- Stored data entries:
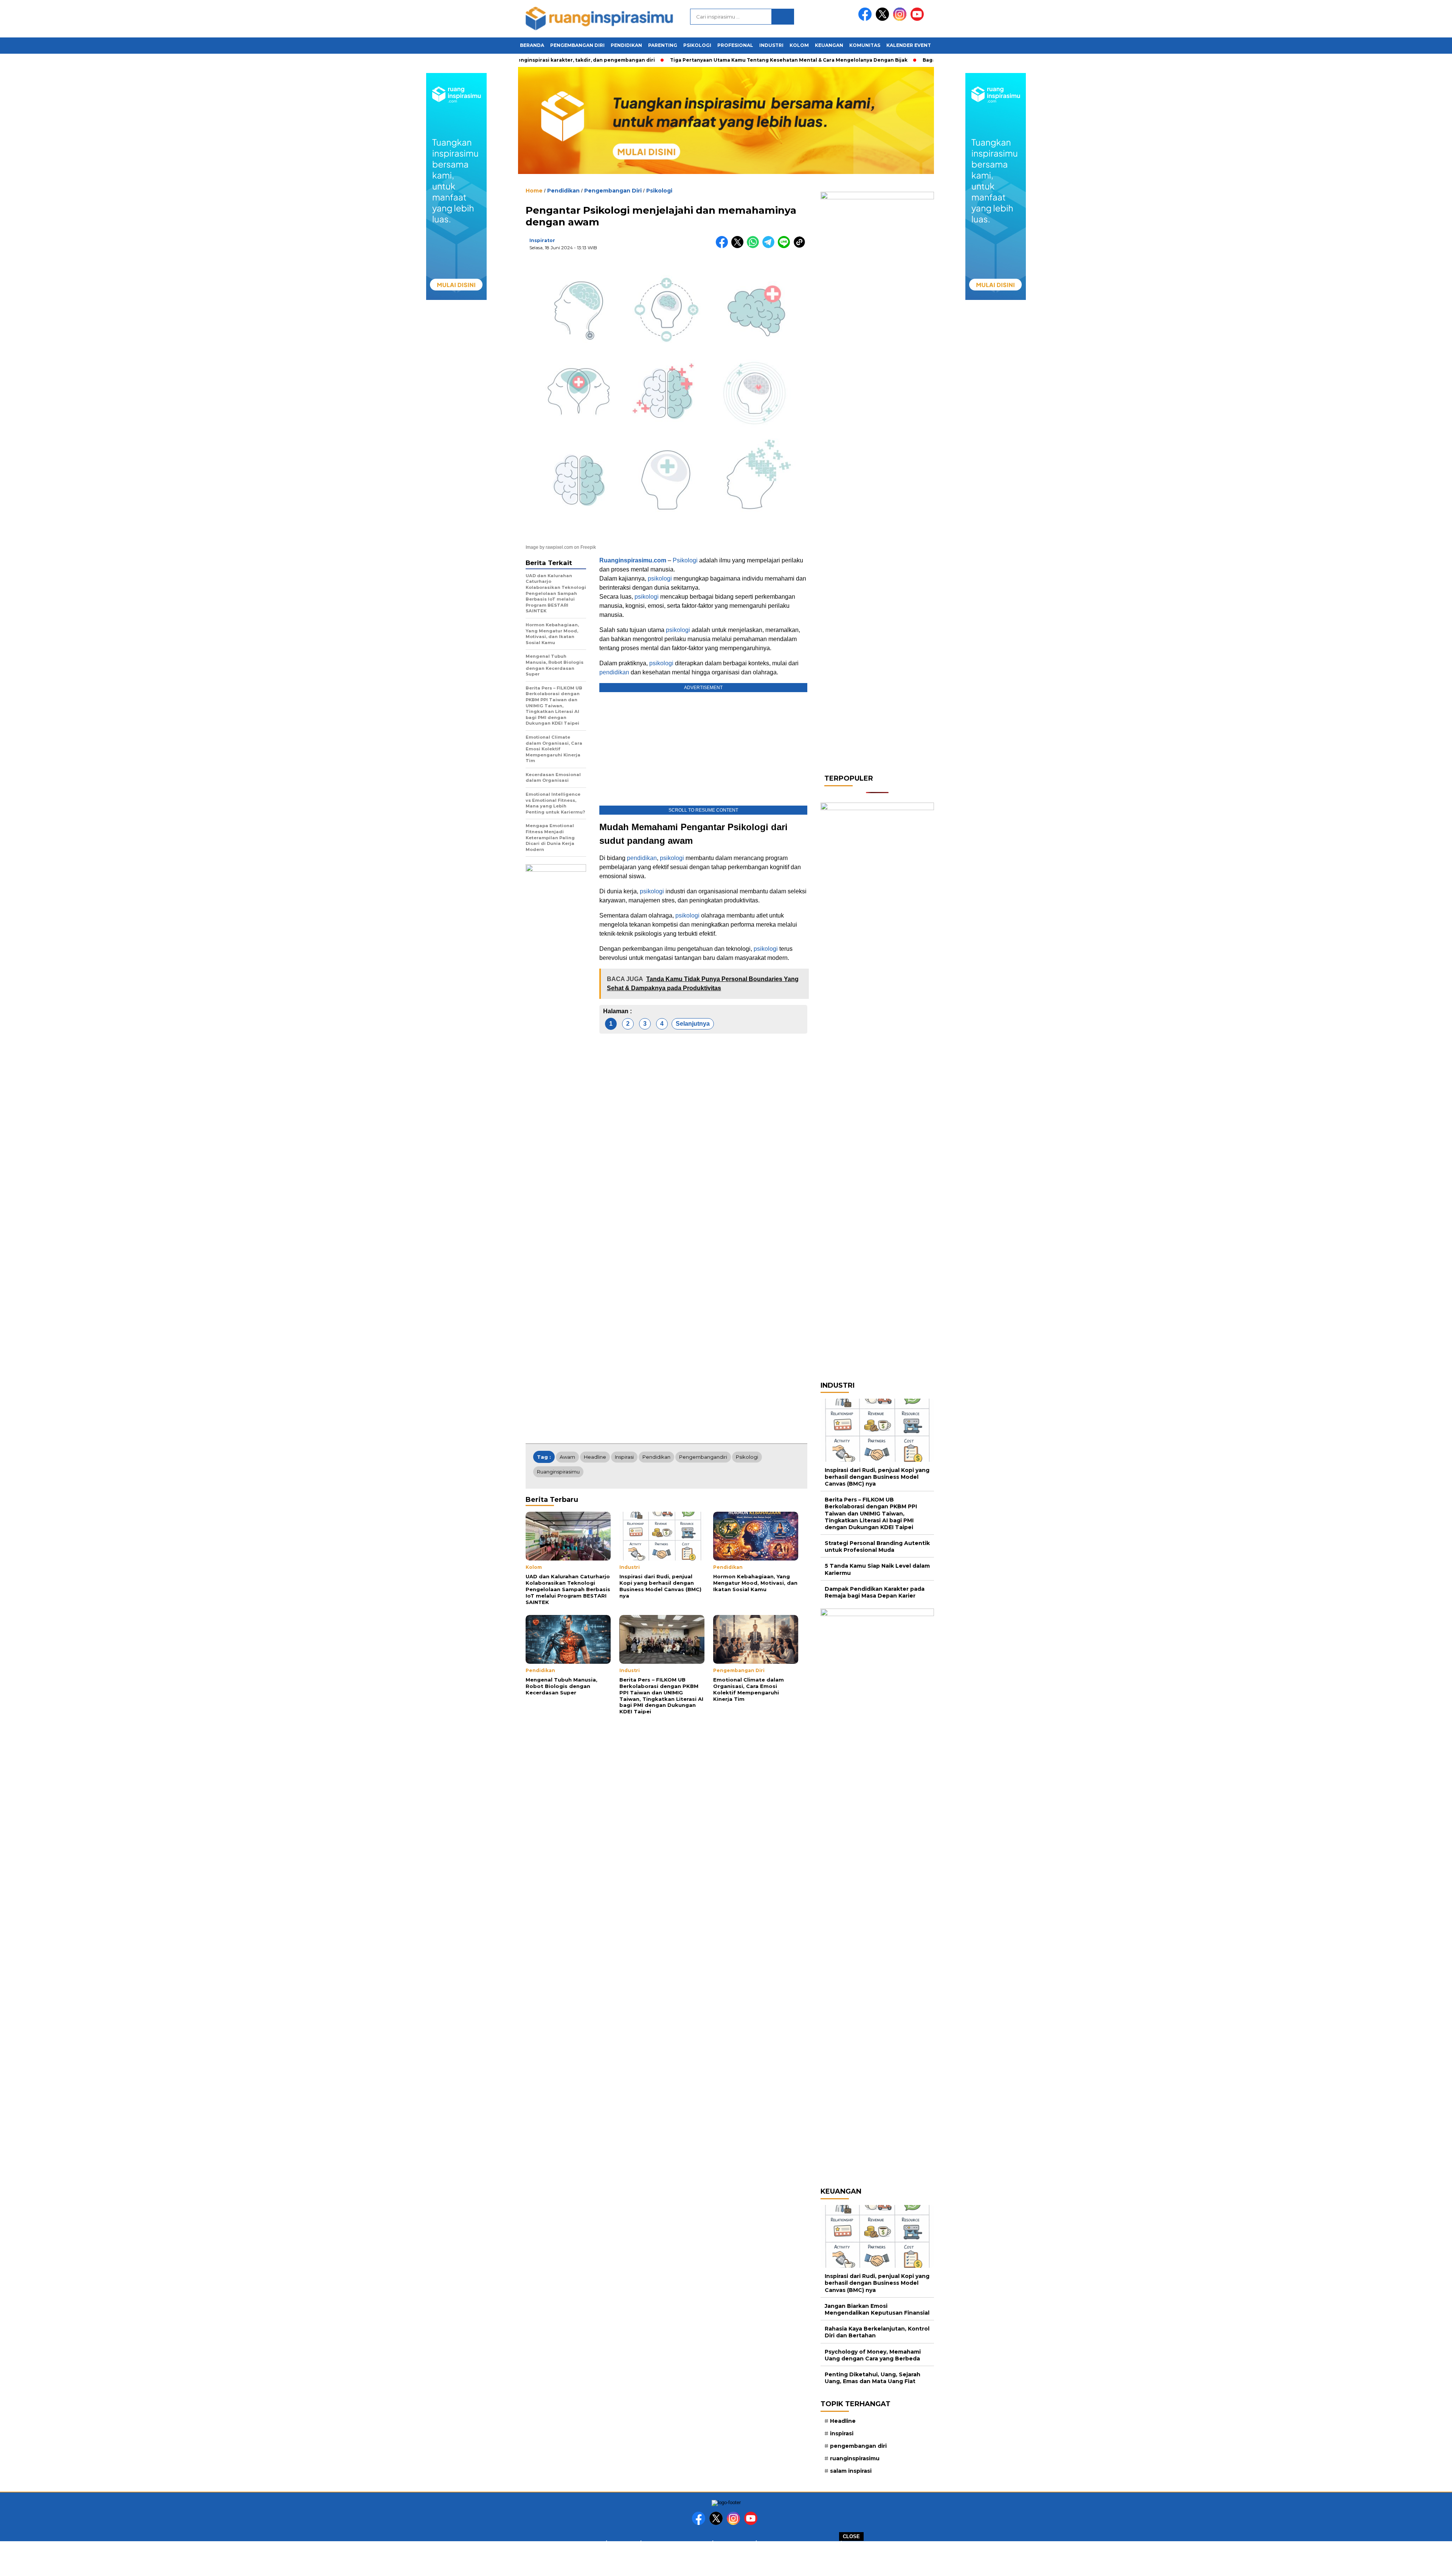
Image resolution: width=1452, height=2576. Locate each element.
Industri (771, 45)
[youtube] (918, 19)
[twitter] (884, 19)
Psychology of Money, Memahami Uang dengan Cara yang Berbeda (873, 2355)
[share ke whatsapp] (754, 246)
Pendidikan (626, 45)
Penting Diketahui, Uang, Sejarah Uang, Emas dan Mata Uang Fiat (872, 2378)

- What the exercise asks:
Once the line with "[twitter] (884, 19)" has been found in the records above, retype it and every line after it exactly, and include nothing else.

- Written solution:
[twitter] (884, 19)
Psychology of Money, Memahami Uang dengan Cara yang Berbeda (873, 2355)
[share ke whatsapp] (754, 246)
Pendidikan (626, 45)
Penting Diketahui, Uang, Sejarah Uang, Emas dan Mata Uang Fiat (872, 2378)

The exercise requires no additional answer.